With the recent EU decision to halt energy imports from Russia as a result of the latter’s invasion of Ukraine, energy prices across the bloc have soared. Many industries across Europe, such as steel, fertiliser, and paper, unable to meet energy demands, are seriously scaling back or halting production altogether.
In Ireland, the most visible impact of this energy crisis has been in home heating oil, and petrol and diesel. Prices for petrol and diesel and crossed the once unimaginable threshold of €2/£2, with home heating, which has already seen a steady rise, reach double the level of 5 months ago.
Government attempts to curb the crisis have so far resulted in failure, with the removal of excise duty on fuel imports, which came into effect at midnight on 10 March, being rendered useless by the close of the day. In response to accusations of price-gouging by petrol stations, the government’s response was that concerned consumers should report these instances to the Competition and Consumer Protection Commission. However, the CCPC has already sided with petrol stations, claiming they have a right to set their prices to anything they see fit.
When challenged to lower VAT, the government response has been a hand wringing appeal to EU legislation. Should the 26 counties reduce VAT below the already derogated 13.5%, the rate would be forced up to the standard 23% at the conclusion of the crisis.
This hamstringing of relief efforts highlights how the south’s membership of the EU is essentially a colonial one. The EU is content to extract wealth from the state, but will block any attempts to alleviate the suffering of the most vulnerable if it would prove damaging to its profits.

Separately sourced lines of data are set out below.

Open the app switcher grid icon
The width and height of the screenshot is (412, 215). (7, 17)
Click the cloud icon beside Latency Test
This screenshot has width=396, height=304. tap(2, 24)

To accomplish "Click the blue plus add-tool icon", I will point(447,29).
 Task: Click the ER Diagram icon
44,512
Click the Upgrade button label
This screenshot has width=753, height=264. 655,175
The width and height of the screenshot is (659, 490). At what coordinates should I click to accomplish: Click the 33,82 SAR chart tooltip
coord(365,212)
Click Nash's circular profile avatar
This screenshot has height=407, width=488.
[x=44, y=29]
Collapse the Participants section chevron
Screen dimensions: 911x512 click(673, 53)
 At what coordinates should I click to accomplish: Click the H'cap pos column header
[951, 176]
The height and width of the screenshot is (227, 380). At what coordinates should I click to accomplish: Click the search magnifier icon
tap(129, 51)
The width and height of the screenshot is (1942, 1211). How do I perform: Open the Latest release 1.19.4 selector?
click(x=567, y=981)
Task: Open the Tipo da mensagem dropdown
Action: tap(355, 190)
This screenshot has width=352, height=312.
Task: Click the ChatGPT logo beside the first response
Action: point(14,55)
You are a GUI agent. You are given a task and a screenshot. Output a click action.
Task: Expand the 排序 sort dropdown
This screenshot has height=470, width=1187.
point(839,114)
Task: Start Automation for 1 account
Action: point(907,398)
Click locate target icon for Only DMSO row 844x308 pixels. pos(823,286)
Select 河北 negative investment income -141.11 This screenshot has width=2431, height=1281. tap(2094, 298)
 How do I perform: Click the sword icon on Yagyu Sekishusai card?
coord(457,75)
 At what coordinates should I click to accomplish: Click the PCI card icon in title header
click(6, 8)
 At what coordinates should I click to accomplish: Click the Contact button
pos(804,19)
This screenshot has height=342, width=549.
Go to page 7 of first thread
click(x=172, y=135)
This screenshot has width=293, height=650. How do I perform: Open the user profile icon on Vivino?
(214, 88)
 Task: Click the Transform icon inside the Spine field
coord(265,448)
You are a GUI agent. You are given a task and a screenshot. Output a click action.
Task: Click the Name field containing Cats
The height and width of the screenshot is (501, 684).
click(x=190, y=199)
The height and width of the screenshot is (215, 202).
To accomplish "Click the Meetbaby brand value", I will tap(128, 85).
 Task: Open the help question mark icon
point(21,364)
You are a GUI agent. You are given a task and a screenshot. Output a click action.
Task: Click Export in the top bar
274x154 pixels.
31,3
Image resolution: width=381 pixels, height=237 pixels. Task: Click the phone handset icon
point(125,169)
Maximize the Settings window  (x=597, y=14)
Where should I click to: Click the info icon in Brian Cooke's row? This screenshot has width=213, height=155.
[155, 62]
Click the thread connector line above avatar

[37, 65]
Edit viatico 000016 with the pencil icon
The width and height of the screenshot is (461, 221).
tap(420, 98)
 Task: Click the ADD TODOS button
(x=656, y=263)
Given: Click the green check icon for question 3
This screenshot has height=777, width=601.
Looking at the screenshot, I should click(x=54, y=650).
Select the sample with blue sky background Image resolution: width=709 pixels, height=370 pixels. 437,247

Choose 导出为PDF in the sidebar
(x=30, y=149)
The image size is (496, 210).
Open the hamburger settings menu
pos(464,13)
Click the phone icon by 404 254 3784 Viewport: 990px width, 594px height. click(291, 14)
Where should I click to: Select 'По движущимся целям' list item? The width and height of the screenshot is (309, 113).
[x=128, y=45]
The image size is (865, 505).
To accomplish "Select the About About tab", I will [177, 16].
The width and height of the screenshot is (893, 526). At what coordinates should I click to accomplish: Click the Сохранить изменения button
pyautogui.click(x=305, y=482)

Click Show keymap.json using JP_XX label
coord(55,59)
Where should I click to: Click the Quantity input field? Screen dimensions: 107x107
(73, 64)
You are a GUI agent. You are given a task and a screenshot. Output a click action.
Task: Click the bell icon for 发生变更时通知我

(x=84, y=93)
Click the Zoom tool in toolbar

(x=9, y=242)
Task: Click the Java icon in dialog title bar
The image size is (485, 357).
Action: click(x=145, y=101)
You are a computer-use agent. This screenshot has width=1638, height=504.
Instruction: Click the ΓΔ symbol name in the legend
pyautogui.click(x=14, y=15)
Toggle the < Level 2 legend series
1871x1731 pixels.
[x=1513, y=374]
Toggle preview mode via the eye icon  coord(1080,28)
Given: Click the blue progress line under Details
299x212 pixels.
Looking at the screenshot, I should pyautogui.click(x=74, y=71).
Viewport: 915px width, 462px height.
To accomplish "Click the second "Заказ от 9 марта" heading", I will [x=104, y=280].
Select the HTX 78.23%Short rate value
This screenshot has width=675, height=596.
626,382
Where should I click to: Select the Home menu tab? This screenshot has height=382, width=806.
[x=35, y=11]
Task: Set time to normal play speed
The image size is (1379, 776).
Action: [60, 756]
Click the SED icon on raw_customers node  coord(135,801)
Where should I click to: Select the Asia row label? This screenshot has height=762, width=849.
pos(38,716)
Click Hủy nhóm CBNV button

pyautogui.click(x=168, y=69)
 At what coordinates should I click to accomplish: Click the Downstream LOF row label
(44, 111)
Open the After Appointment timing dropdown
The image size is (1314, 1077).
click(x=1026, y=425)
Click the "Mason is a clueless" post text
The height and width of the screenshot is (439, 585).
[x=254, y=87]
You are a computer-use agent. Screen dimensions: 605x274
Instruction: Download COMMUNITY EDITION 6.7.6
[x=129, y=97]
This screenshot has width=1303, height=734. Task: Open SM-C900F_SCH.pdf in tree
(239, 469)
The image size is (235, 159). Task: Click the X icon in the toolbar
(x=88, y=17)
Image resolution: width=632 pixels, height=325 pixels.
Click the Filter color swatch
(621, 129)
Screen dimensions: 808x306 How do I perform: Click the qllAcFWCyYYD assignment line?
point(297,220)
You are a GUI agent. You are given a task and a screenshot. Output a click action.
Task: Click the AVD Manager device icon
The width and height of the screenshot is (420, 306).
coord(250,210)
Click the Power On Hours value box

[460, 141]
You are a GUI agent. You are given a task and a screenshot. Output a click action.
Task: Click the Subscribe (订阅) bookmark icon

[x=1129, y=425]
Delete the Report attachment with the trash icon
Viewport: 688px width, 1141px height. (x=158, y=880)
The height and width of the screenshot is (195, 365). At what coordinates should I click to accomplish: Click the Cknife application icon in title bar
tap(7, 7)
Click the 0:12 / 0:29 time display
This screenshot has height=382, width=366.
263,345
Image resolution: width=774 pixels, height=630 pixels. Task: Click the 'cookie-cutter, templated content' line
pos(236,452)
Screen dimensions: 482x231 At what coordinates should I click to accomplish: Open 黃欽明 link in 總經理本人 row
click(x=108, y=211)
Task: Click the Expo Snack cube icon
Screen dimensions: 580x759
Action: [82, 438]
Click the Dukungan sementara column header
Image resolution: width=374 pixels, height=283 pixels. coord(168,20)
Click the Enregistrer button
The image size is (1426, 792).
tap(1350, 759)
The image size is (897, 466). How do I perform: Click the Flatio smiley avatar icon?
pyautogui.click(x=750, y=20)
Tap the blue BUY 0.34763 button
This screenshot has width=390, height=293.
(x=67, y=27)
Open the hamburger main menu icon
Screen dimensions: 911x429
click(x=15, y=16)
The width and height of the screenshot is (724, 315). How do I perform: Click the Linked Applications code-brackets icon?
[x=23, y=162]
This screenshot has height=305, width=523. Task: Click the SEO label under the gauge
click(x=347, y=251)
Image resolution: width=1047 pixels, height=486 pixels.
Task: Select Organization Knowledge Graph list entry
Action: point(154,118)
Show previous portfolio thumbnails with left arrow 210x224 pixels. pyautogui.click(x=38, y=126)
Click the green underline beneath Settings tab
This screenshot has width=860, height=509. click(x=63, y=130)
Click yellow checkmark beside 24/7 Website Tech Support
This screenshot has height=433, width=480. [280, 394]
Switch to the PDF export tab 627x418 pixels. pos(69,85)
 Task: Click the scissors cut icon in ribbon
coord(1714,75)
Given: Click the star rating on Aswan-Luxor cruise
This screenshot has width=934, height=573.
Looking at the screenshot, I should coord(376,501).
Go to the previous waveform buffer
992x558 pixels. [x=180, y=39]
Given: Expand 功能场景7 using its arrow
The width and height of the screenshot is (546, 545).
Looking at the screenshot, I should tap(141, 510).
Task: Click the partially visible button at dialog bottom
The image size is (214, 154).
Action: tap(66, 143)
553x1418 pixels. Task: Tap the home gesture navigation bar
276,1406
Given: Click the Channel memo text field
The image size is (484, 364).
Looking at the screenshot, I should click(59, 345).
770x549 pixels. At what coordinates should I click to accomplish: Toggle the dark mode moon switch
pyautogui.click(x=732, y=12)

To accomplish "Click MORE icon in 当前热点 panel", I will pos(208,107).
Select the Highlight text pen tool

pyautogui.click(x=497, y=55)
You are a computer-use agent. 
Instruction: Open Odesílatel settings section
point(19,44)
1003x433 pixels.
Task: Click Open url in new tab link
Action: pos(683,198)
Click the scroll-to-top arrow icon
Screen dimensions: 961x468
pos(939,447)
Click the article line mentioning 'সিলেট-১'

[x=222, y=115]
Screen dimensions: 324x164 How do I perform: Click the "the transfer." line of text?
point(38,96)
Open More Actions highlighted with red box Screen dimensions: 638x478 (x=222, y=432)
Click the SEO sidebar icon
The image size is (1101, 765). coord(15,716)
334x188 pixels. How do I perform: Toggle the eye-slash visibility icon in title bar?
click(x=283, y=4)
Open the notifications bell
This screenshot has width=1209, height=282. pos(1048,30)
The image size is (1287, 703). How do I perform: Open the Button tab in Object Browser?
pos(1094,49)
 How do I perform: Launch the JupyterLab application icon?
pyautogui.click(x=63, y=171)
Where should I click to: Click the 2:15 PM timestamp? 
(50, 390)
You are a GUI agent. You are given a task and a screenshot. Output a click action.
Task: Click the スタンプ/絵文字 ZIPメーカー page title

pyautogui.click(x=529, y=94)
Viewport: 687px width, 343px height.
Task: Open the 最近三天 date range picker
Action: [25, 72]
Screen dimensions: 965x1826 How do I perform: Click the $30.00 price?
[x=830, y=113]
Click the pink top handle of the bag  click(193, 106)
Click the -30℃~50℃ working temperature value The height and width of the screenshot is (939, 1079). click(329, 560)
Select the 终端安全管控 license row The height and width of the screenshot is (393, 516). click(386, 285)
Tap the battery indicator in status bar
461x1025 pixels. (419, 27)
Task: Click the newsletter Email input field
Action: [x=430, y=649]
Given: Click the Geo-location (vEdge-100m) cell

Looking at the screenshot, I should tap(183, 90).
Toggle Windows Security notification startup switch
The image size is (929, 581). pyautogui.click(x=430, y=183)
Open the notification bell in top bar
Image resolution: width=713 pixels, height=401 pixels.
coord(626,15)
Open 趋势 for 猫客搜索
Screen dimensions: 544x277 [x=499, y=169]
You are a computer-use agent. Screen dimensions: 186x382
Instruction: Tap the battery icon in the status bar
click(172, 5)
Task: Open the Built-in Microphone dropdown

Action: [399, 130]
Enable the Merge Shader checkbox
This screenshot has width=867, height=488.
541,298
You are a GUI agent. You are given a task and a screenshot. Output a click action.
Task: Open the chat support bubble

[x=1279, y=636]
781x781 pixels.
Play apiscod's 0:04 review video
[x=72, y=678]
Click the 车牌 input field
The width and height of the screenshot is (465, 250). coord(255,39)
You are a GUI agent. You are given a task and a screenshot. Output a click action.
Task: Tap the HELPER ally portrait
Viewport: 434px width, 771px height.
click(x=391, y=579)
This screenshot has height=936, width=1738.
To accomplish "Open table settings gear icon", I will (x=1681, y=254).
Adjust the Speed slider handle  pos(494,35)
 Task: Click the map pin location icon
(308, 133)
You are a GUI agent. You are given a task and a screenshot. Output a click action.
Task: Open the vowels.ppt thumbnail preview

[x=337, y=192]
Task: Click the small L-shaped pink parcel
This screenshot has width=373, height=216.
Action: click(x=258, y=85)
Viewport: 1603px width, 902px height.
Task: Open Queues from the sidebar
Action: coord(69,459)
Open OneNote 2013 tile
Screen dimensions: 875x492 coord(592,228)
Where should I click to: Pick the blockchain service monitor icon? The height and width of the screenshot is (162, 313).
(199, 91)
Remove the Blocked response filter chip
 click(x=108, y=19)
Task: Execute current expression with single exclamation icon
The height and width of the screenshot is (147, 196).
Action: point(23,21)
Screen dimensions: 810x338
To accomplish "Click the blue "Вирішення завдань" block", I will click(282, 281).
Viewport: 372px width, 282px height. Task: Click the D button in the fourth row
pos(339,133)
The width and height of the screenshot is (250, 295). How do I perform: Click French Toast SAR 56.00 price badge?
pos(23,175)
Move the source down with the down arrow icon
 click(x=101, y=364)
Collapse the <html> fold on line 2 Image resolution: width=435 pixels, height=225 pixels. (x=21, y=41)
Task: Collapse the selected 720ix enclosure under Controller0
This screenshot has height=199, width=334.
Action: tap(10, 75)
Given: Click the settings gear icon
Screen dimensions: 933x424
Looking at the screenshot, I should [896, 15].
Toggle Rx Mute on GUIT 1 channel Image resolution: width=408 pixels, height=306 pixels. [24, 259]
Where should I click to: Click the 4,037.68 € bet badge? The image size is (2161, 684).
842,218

Minister for Finance Pascal Donohoe has said that price-caps, another possible solution, would be impossible to implement in the Irish context, as the south is an importer of fuel and is therefore a “price-taker”. However, this ignores the fact that other countries in Europe that import a similar amount of fuel (e.g. Greece), have already implemented such caps. In reality, the government do not wish to set the precedent of price caps, lest they be brought up again in relation to another industry, such as housing.
The communities most affected by the current crisis are the working class and rural communities. With the decimation of public transport in rural areas, the use of a personal vehicle has become essential to many, and current prices mean many cannot afford to fill their tanks.
Therefore, it is imperative that the government implement price controls, and shift the burden of the present crisis away from the working class and on to capitalists.